## TASK DESCRIPTION
Switch "Glossary" to "Terms" throughout the entries below and reproduce them with everything else unchanged. Omit the pictures from your output.

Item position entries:

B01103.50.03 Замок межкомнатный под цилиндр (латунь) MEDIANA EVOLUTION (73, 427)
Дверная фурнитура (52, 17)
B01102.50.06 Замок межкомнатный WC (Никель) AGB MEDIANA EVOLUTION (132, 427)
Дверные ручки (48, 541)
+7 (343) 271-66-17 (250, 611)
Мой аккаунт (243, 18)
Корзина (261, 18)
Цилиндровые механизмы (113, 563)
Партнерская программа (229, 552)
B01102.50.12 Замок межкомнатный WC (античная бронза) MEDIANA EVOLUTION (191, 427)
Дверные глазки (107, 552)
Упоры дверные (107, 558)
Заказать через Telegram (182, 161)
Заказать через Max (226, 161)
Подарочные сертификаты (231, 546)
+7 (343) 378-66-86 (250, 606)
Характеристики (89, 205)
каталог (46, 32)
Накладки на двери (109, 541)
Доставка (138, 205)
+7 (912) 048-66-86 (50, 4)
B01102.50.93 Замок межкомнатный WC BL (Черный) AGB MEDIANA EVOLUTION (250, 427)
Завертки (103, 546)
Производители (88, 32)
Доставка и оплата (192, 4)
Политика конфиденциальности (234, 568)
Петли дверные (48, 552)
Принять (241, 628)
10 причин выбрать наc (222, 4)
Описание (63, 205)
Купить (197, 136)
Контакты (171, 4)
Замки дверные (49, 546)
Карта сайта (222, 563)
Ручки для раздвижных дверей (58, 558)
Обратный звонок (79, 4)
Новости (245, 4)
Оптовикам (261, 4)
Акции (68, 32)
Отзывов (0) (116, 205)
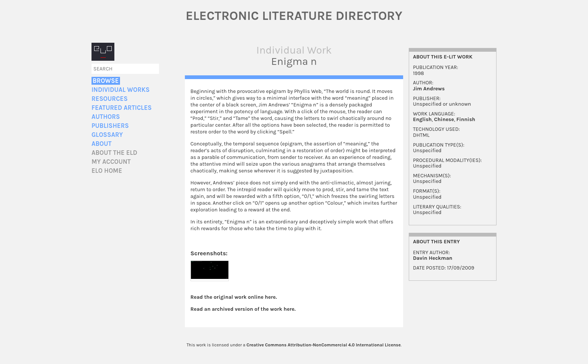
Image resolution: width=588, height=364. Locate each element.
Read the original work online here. (234, 297)
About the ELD (114, 153)
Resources (110, 99)
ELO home (107, 171)
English (422, 119)
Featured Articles (122, 108)
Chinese (444, 119)
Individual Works (120, 90)
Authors (106, 117)
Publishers (110, 126)
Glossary (107, 135)
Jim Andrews (429, 88)
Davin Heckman (432, 258)
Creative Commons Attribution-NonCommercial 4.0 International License (323, 345)
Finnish (466, 119)
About (101, 144)
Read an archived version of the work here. (243, 309)
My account (111, 162)
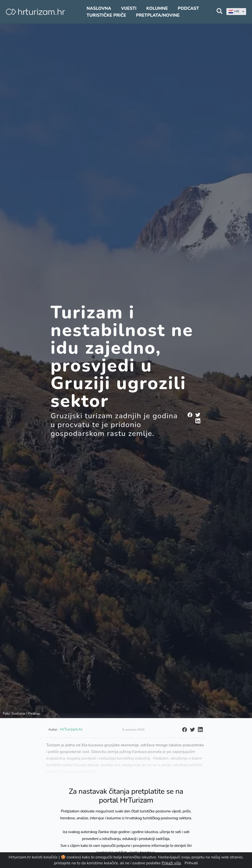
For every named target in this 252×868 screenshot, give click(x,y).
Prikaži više (171, 863)
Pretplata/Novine (158, 15)
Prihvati (191, 863)
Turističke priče (106, 15)
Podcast (188, 8)
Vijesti (129, 8)
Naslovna (99, 8)
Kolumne (157, 8)
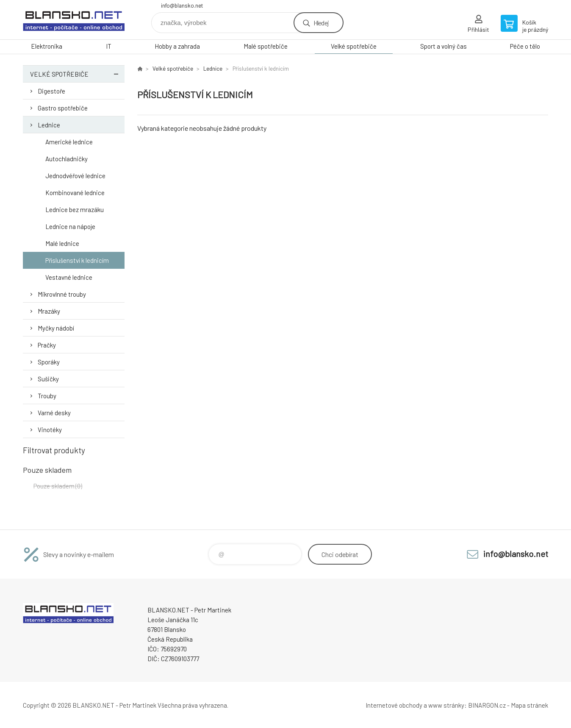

## PROBLEM SOLUTION
B01103.50.03 Замок межкомнатный под цилиндр (латунь) MEDIANA EVOLUTION (73, 427)
Дверная фурнитура (52, 17)
B01102.50.06 Замок межкомнатный WC (Никель) AGB MEDIANA EVOLUTION (132, 427)
Дверные ручки (48, 541)
+7 (343) 271-66-17 (250, 611)
Мой аккаунт (243, 18)
Корзина (261, 18)
Цилиндровые механизмы (113, 563)
Партнерская программа (229, 552)
B01102.50.12 Замок межкомнатный WC (античная бронза) MEDIANA EVOLUTION (191, 427)
Дверные глазки (107, 552)
Упоры дверные (107, 558)
Заказать через Telegram (182, 161)
Заказать через Max (226, 161)
Подарочные сертификаты (231, 546)
+7 (343) 378-66-86 (250, 606)
Характеристики (89, 205)
каталог (46, 32)
Накладки на двери (109, 541)
Доставка (138, 205)
+7 (912) 048-66-86 (50, 4)
B01102.50.93 Замок межкомнатный WC BL (Черный) AGB MEDIANA EVOLUTION (250, 427)
Завертки (103, 546)
Производители (88, 32)
Доставка и оплата (192, 4)
Политика конфиденциальности (234, 568)
Петли дверные (48, 552)
Принять (241, 628)
10 причин выбрать наc (222, 4)
Описание (63, 205)
Купить (197, 136)
Контакты (171, 4)
Замки дверные (49, 546)
Карта сайта (222, 563)
Ручки для раздвижных дверей (58, 558)
Обратный звонок (79, 4)
Новости (245, 4)
Оптовикам (261, 4)
Акции (68, 32)
Отзывов (0) (116, 205)
Image resolution: width=588, height=364. Locate each element.
Read the original work online here. (234, 297)
About the ELD (114, 153)
Resources (110, 99)
ELO home (107, 171)
English (422, 119)
Featured Articles (122, 108)
Chinese (444, 119)
Individual Works (120, 90)
Authors (106, 117)
Publishers (110, 126)
Terms (107, 135)
Jim Andrews (429, 88)
Davin Heckman (432, 258)
Creative Commons Attribution-NonCommercial 4.0 International License (323, 345)
Finnish (466, 119)
About (101, 144)
Read an archived version of the work here. (243, 309)
My account (111, 162)
For every named target in this 252×868 screenshot, give click(x,y).
Prikaži više (171, 863)
Pretplata/Novine (158, 15)
Prihvati (191, 863)
Turističke priče (106, 15)
Podcast (188, 8)
Vijesti (129, 8)
Naslovna (99, 8)
Kolumne (157, 8)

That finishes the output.